You may be surprised to hear that, but human carbon emissions will actually boost the plant life in the oceans. It sounds bizarre, because we tend to look at our carbon emissions in a negatyve way only. However, scientists from the University of Adelaide discovered that not all the plants will benefit equally – carbon emissions with help small weed-like species, but not kelps.
Weed-like plants in the ocean are quicker to adapt to changing environment. This means that they will quickly adapt to increased carbon content in the sea. Carbon will act as a nutrient for weeds and they will thrive to become dominant over large tracts of coastal habitats. And so, with carbon levels rising and oceans becoming more acidic, it is already obvious that weeds are going to grow faster than their natural predators will be able to consume them. This is especially bad news for natural kelp forests, because they will simply be overpowered by weed proliferation.
This is actually bad news. While carbon can be a nutrient for plants, human carbon emissions are going to favour certain species. Kelp forests are important higher coastal productivity and biodiversity. They are ecologically more valuable than big patches of weeds. Scientists used volcanic CO2 eruptions to predict how human carbon emissions could change the ocean floor in the future.
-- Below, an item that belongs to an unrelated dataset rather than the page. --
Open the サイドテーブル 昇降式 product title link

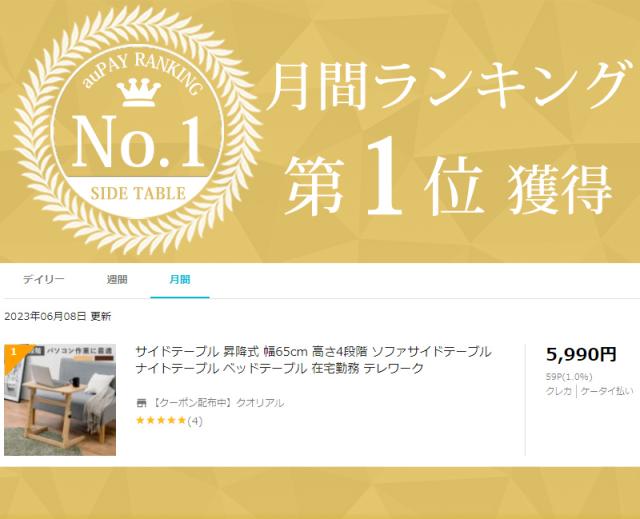[x=313, y=360]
And so they found that in a couple of decades the marine life will be dominated by fast-growing and opportunistic species, while all the other ones, often more valuable, will decrease.
The issue is also related to natural predators of weedy plants. Professor Sean Connell, project leader, said: “In our study, we found that while elevated CO2 caused some weeds to be eaten in greater amounts, the dominant sea urchin predator ate these weeds at reduced amounts. This enabled the weeds to escape their natural controls and expand across coasts near the elevated CO2”. But scientists are still hopeful – there are some things we can do.
Of course, the best thing would be to cut our carbon emissions. But we can also promote predators that eat weeds. This could help control weedy plant populations while promoting biodiversity.